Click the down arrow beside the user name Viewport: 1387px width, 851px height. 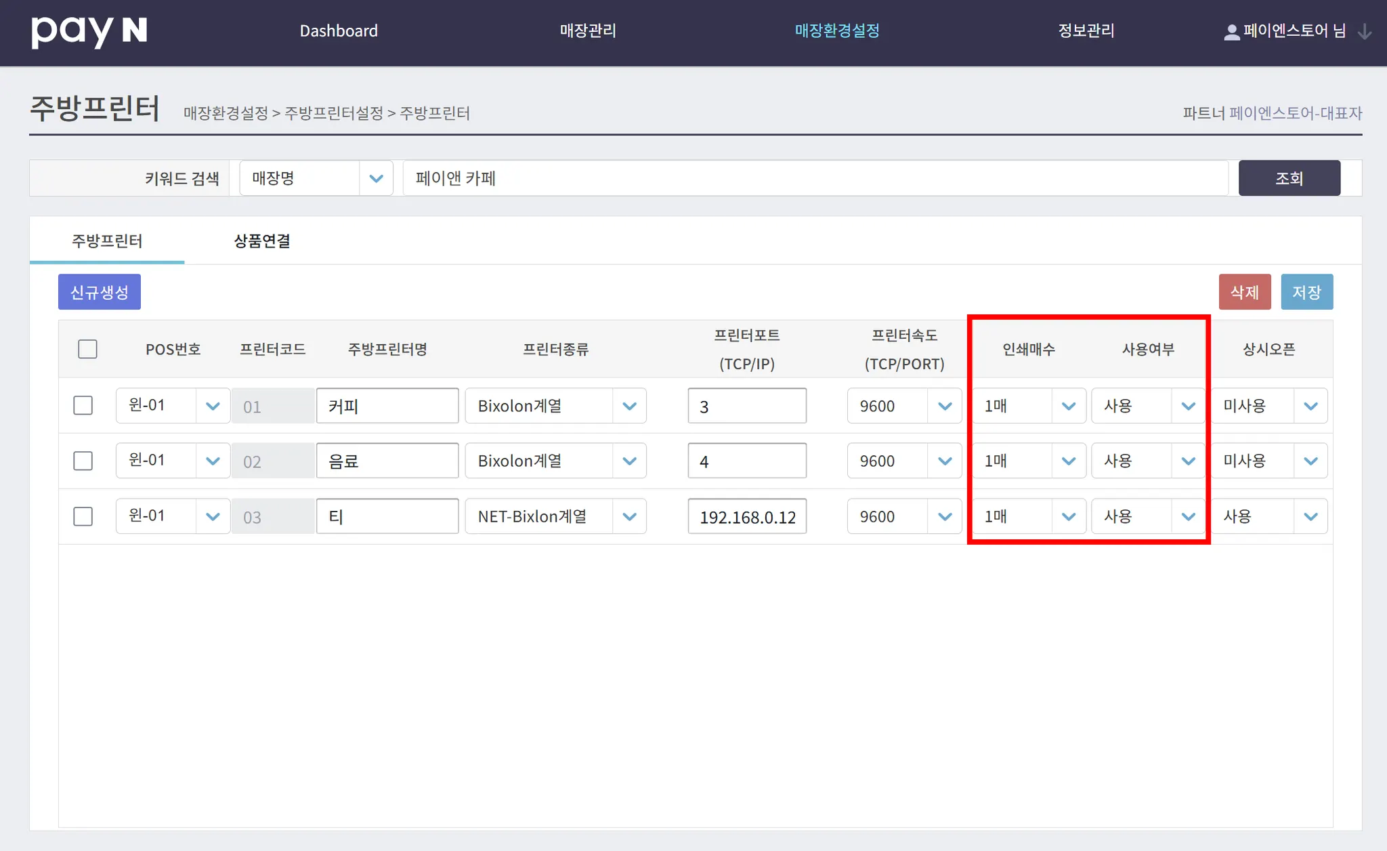[1365, 32]
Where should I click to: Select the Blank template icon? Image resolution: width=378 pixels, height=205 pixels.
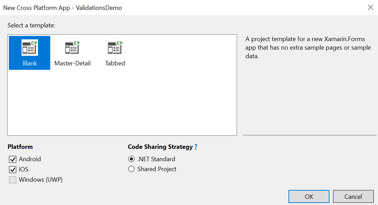pyautogui.click(x=30, y=48)
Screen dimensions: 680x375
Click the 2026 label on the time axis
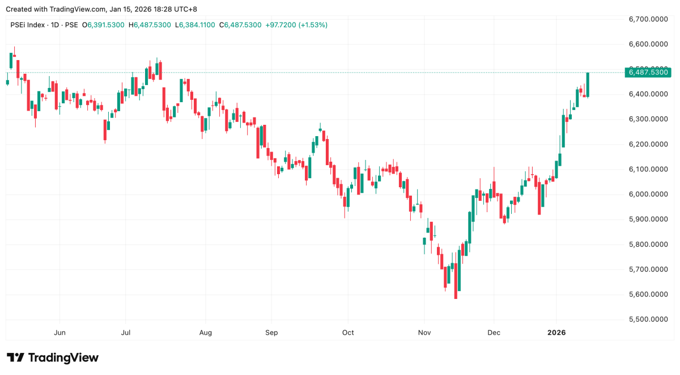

____________________

Exercise prompt — Rewrite the lines from the one containing "Screen dimensions: 680x375" through the end of the records, inclusive, with "time axis" changed to "timeline" and nothing else altered. Leave the pictures out.

Complete answer —
Screen dimensions: 680x375
Click the 2026 label on the timeline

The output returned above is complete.